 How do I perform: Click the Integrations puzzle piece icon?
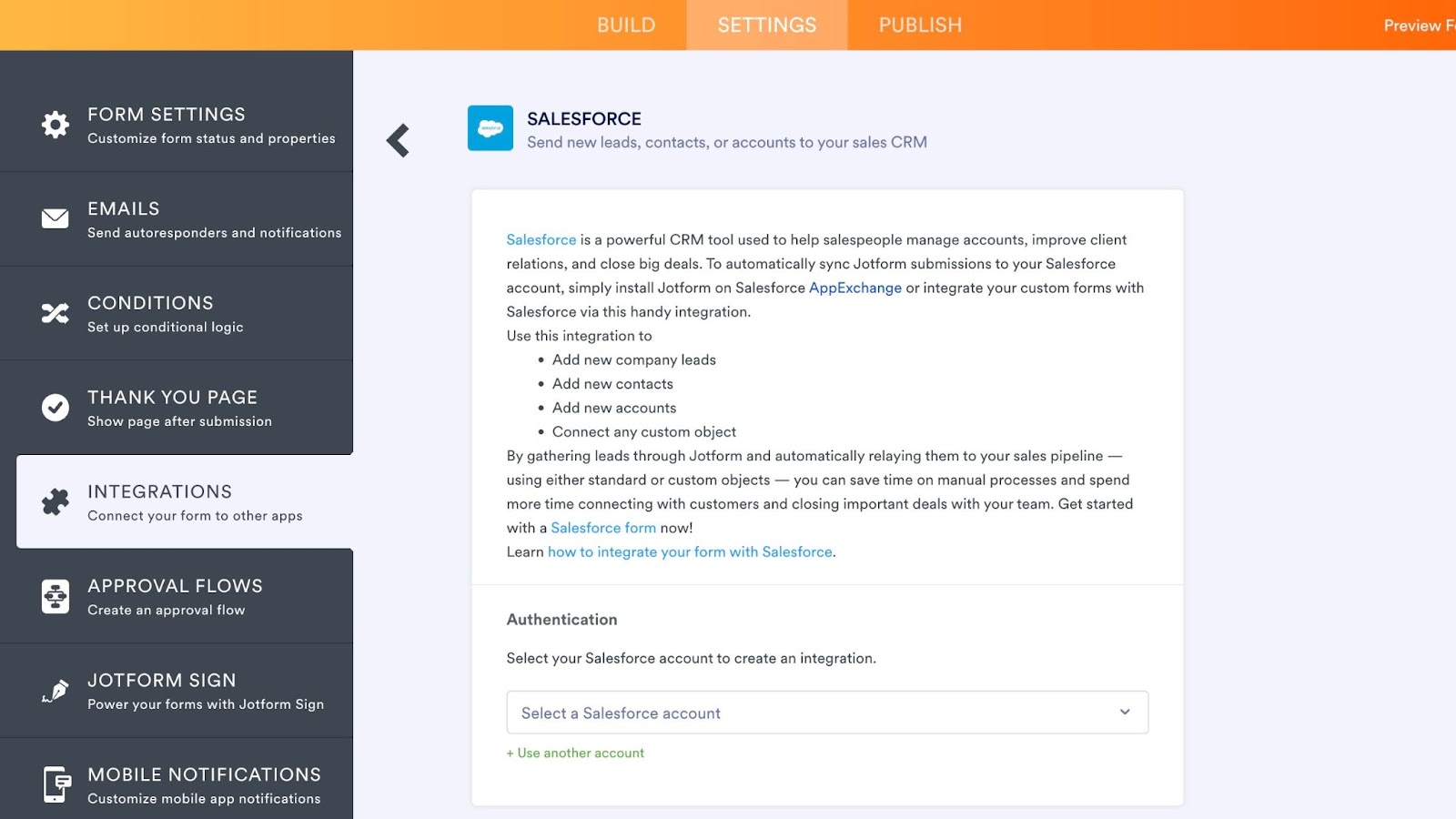tap(56, 501)
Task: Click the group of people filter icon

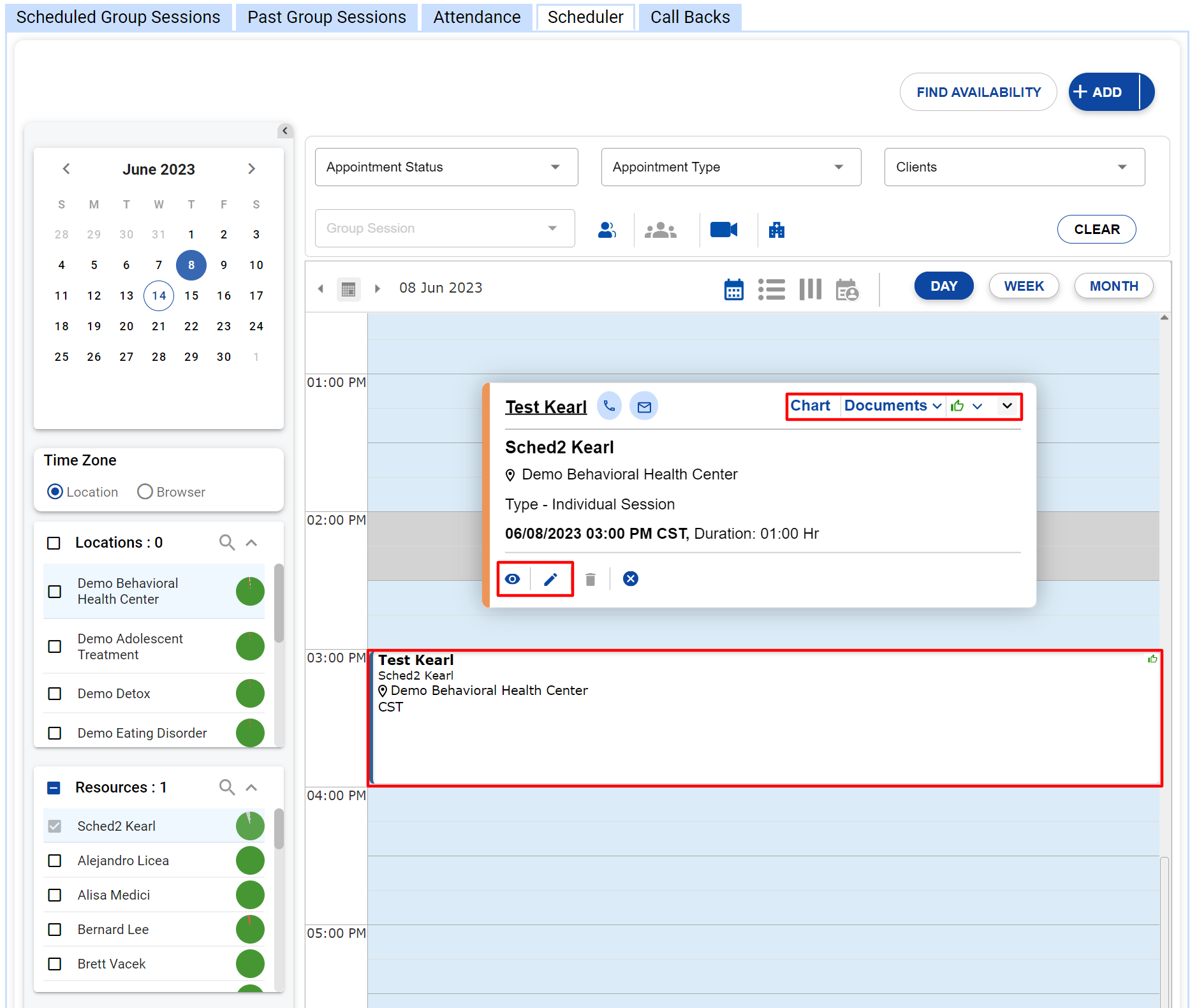Action: coord(660,230)
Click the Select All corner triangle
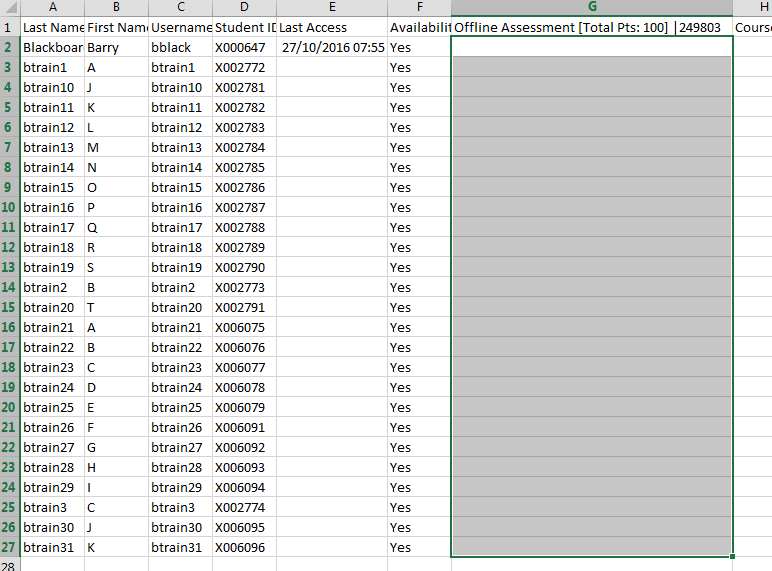The width and height of the screenshot is (772, 571). coord(10,7)
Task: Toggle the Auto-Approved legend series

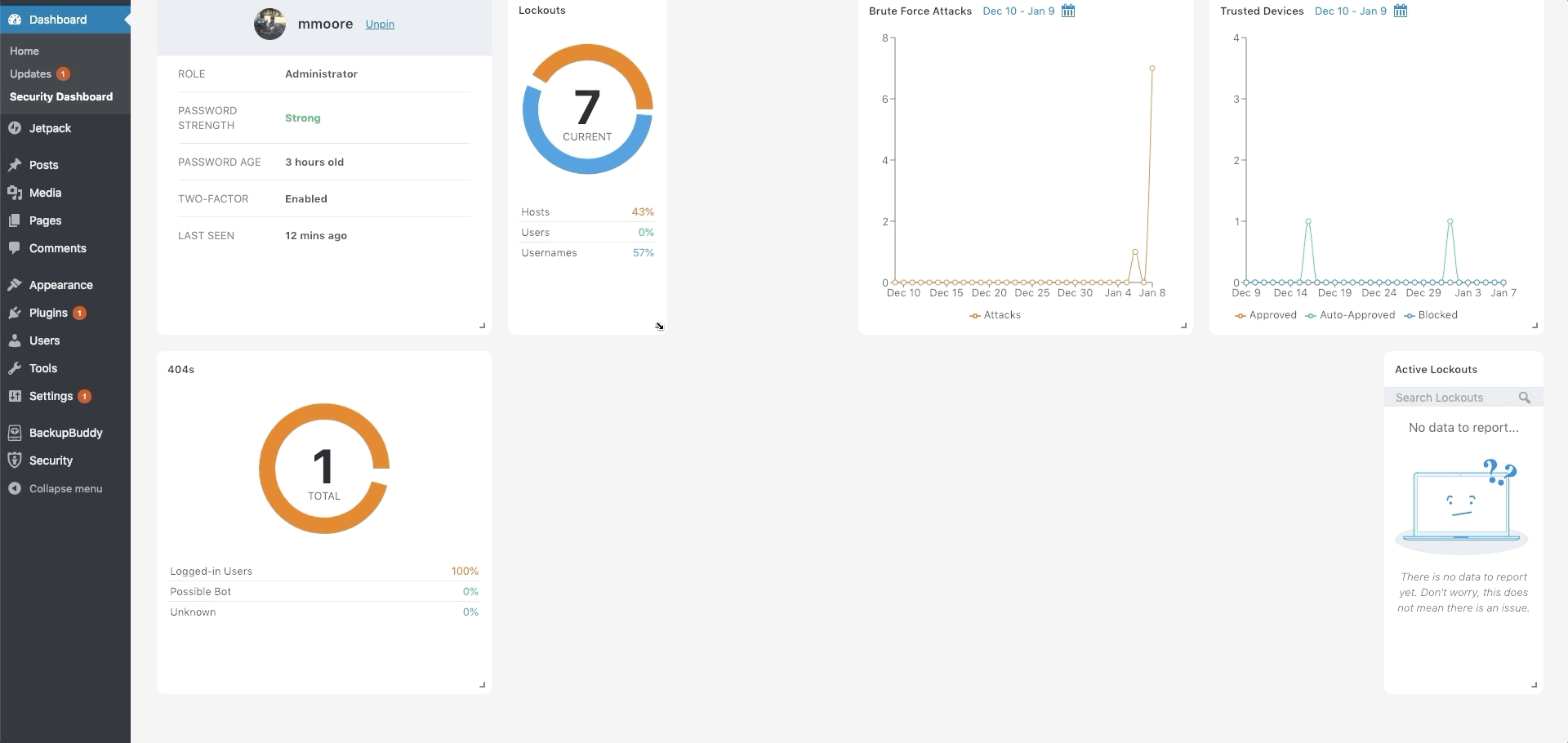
========================================
WRITTEN TASK:
Write out each line of the data above as a numbered list, skipping blank lines and leaving the pictures out.

OUTPUT:
1.  How do I perform: Click the Integrations puzzle piece icon?
2. tap(56, 501)
3. Task: Click the group of people filter icon
4. Action: coord(660,230)
5. Click the Select All corner triangle
6. The width and height of the screenshot is (772, 571). coord(10,7)
7. Task: Toggle the Auto-Approved legend series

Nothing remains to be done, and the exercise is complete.